Extracted data entries
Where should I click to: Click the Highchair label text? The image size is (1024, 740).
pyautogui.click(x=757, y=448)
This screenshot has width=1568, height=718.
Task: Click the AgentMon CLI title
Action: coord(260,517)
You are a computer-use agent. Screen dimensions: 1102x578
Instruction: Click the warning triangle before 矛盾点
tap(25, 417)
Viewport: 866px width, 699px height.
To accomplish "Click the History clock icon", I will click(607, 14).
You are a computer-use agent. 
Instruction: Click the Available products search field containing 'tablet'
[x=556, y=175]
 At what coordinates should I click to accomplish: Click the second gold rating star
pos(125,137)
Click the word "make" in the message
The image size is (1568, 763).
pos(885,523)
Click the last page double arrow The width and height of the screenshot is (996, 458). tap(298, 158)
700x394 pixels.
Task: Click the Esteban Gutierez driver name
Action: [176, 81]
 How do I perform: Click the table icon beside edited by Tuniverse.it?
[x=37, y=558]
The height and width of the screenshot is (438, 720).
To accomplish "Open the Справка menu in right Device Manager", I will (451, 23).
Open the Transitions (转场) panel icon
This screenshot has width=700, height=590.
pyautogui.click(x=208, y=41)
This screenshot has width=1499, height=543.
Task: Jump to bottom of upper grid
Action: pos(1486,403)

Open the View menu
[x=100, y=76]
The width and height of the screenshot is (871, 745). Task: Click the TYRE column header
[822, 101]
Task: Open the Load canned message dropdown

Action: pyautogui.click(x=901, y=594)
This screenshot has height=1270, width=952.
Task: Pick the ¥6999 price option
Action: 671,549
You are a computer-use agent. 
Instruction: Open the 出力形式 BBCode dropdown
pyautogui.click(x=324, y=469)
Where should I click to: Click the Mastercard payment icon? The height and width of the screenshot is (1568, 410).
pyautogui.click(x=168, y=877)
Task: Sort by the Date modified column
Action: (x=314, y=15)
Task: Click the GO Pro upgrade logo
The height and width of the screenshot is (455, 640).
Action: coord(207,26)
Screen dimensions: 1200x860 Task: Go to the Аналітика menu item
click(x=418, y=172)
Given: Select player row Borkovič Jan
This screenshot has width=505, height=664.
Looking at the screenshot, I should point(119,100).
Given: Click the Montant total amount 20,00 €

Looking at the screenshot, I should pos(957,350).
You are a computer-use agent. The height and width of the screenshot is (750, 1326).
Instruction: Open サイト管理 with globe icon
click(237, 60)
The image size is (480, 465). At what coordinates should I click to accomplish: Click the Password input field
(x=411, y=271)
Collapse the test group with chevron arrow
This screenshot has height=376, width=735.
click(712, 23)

- _Task_: Begin with the line that contains "This screenshot has width=505, height=664." and end with the last line of the records; set down every line in that span exactly, and nothing else.

- _Finished task_:
This screenshot has width=505, height=664.
Looking at the screenshot, I should point(119,100).
Given: Click the Montant total amount 20,00 €

Looking at the screenshot, I should pos(957,350).
You are a computer-use agent. The height and width of the screenshot is (750, 1326).
Instruction: Open サイト管理 with globe icon
click(237, 60)
The image size is (480, 465). At what coordinates should I click to accomplish: Click the Password input field
(x=411, y=271)
Collapse the test group with chevron arrow
This screenshot has height=376, width=735.
click(712, 23)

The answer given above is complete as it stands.